Average Error: 0.5 → 0.3
Time: 3.8m
Precision: 64
\[x1 + \left(\left(\left(\left(\left(\left(\left(2 \cdot x1\right) \cdot \frac{\left(\left(3 \cdot x1\right) \cdot x1 + 2 \cdot x2\right) - x1}{x1 \cdot x1 + 1}\right) \cdot \left(\frac{\left(\left(3 \cdot x1\right) \cdot x1 + 2 \cdot x2\right) - x1}{x1 \cdot x1 + 1} - 3\right) + \left(x1 \cdot x1\right) \cdot \left(4 \cdot \frac{\left(\left(3 \cdot x1\right) \cdot x1 + 2 \cdot x2\right) - x1}{x1 \cdot x1 + 1} - 6\right)\right) \cdot \left(x1 \cdot x1 + 1\right) + \left(\left(3 \cdot x1\right) \cdot x1\right) \cdot \frac{\left(\left(3 \cdot x1\right) \cdot x1 + 2 \cdot x2\right) - x1}{x1 \cdot x1 + 1}\right) + \left(x1 \cdot x1\right) \cdot x1\right) + x1\right) + 3 \cdot \frac{\left(\left(3 \cdot x1\right) \cdot x1 - 2 \cdot x2\right) - x1}{x1 \cdot x1 + 1}\right)\]

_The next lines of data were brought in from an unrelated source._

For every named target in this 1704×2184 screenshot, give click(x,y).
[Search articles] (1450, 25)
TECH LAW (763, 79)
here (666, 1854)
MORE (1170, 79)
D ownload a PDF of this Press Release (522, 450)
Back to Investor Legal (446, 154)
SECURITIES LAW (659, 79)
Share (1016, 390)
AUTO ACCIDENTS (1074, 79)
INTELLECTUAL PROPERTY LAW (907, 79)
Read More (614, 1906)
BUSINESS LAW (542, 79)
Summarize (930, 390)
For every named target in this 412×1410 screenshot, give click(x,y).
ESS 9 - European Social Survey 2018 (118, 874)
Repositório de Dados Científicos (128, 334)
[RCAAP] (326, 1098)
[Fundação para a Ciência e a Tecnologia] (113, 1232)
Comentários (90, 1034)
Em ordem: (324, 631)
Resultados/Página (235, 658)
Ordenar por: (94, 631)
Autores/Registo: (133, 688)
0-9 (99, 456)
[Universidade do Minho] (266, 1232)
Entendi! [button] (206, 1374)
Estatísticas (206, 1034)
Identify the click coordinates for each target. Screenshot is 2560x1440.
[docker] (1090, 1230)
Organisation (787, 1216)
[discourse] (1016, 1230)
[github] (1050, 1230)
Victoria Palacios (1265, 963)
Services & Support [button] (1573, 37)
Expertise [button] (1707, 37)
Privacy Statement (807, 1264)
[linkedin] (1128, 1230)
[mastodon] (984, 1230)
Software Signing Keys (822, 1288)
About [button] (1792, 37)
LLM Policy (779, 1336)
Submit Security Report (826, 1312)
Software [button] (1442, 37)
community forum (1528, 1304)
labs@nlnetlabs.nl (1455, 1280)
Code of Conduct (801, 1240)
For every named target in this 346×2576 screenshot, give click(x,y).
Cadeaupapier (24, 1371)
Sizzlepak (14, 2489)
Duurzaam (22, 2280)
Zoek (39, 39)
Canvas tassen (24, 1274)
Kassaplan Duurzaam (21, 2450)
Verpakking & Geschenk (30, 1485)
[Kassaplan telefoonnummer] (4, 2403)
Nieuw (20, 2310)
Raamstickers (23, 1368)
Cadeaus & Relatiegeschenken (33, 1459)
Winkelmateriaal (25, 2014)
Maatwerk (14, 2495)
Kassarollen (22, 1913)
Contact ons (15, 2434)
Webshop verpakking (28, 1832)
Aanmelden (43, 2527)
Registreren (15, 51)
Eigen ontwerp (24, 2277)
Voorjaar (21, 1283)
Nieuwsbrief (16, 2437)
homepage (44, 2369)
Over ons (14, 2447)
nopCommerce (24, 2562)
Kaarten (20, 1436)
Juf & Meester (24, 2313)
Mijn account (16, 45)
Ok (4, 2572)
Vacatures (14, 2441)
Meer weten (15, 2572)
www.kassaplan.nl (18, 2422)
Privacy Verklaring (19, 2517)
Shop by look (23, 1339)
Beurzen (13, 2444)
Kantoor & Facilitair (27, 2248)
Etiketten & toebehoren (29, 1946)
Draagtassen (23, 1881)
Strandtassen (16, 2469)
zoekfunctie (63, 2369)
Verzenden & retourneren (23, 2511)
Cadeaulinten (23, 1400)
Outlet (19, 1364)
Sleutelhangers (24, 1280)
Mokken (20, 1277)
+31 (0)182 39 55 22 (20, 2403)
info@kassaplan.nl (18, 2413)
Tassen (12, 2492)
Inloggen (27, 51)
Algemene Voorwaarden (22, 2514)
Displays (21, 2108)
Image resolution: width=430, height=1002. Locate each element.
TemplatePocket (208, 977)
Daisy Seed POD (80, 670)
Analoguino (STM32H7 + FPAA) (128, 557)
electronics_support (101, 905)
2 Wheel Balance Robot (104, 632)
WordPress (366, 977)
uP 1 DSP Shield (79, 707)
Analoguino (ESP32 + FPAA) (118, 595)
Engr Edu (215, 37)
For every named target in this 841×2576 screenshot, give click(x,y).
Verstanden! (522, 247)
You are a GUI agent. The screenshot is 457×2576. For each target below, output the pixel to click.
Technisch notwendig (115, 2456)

\[x1 + (3 \cdot \left(\frac{x1 \cdot \left(x1 \cdot 3\right) - (2 \cdot x2 + x1)_*}{(x1 \cdot x1 + 1)_*}\right) + \left(x1 + (x1 \cdot \left(x1 \cdot x1\right) + \left((\left(\frac{(x2 \cdot 2 + \left(x1 \cdot \left(x1 \cdot 3\right)\right))_* - x1}{(x1 \cdot x1 + 1)_*}\right) \cdot \left(x1 \cdot \left(x1 \cdot 3\right)\right) + \left((\left((\left(\frac{(x2 \cdot 2 + \left(x1 \cdot \left(x1 \cdot 3\right)\right))_* - x1}{(x1 \cdot x1 + 1)_*}\right) \cdot 4 + -6)_*\right) \cdot \left(x1 \cdot x1\right) + \left(\frac{\left(\left(2 \cdot x1\right) \cdot \left((x2 \cdot 2 + \left(x1 \cdot \left(x1 \cdot 3\right)\right))_* - x1\right)\right) \cdot (\left(\frac{1}{\sqrt{(x1 \cdot x1 + 1)_*}}\right) \cdot \left(\frac{(x2 \cdot 2 + \left(x1 \cdot \left(x1 \cdot 3\right)\right))_* - x1}{\sqrt{(x1 \cdot x1 + 1)_*}}\right) + -3)_*}{(x1 \cdot x1 + 1)_*}\right))_* \cdot (x1 \cdot x1 + 1)_*\right))_*\right))_*\right))_*\]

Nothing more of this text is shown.